Input data ▸

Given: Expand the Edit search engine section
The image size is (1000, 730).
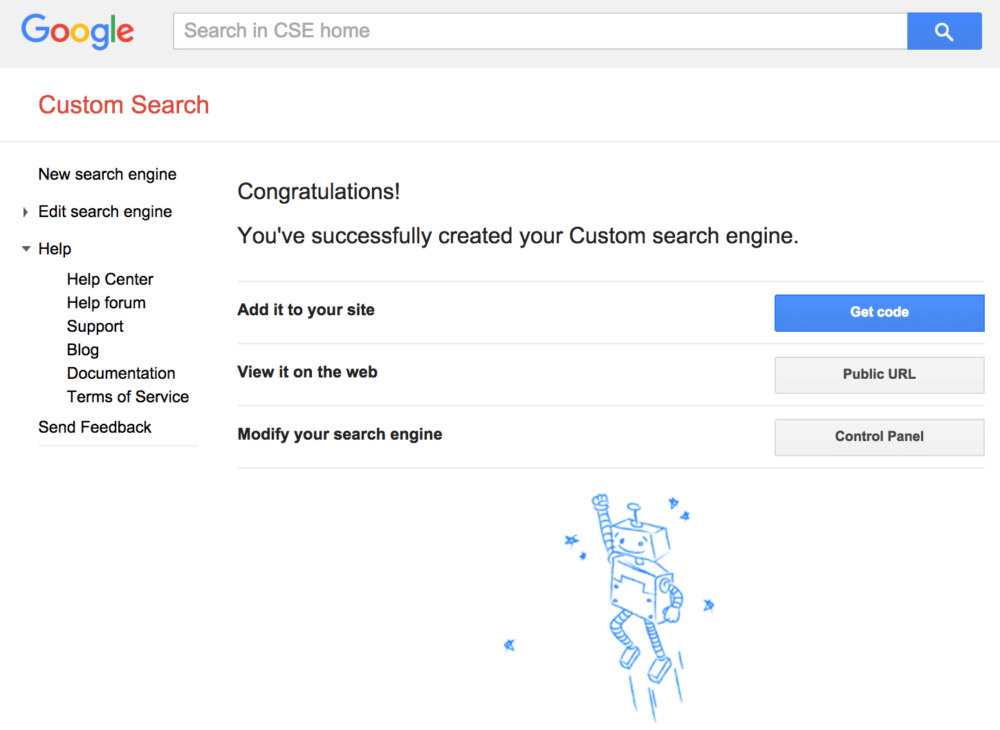Looking at the screenshot, I should 25,211.
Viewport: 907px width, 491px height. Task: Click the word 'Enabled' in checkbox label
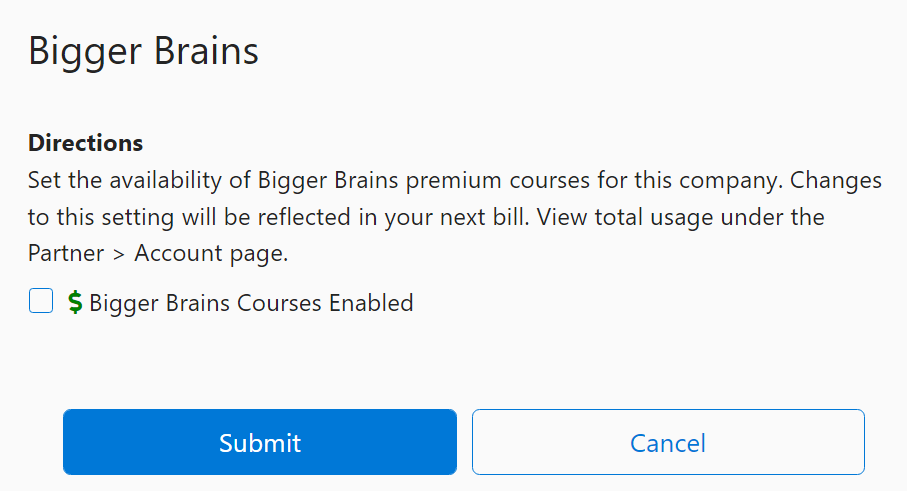point(371,303)
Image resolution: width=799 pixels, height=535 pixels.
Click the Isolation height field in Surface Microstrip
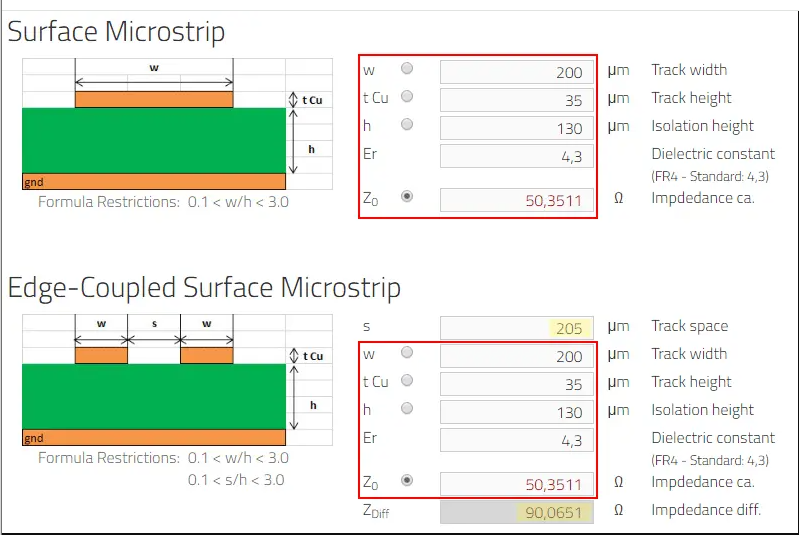coord(517,128)
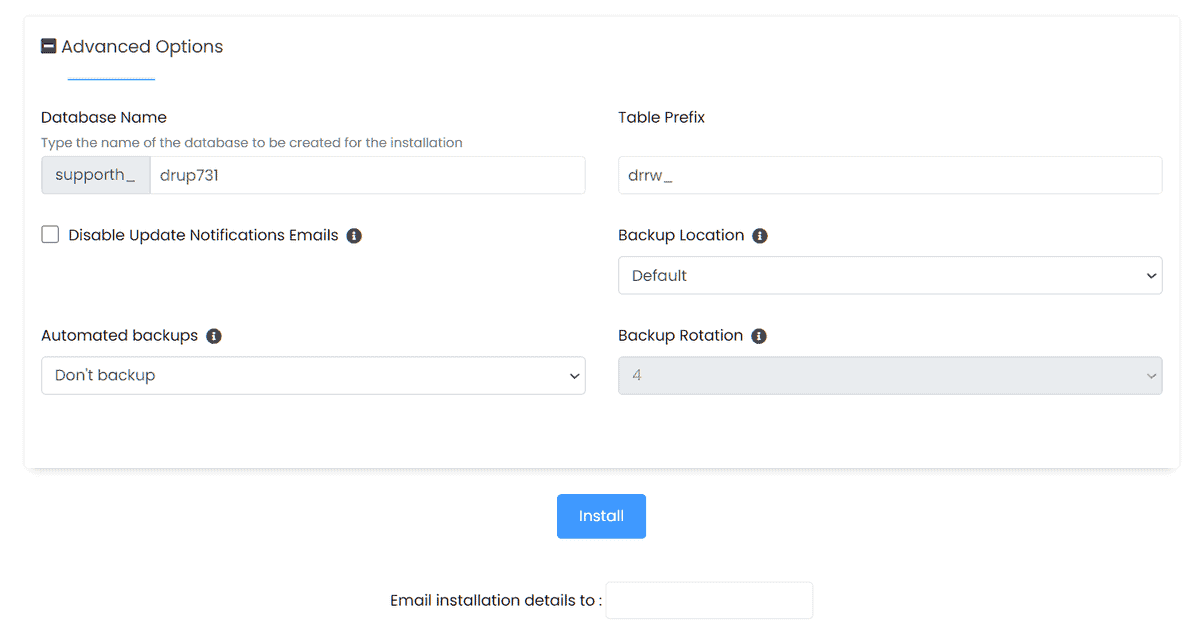
Task: Open info tooltip beside Disable Update Notifications Emails
Action: tap(354, 235)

Work to complete ▸
Everything from the line containing "Image resolution: width=799" to the last line of the listing above is to be written out exactly, except the pictures, and nothing else.

Exercise output ▸
Image resolution: width=799 pixels, height=535 pixels.
Click the Isolation height field in Surface Microstrip
coord(517,128)
Task: Open info tooltip beside Disable Update Notifications Emails
Action: tap(354, 235)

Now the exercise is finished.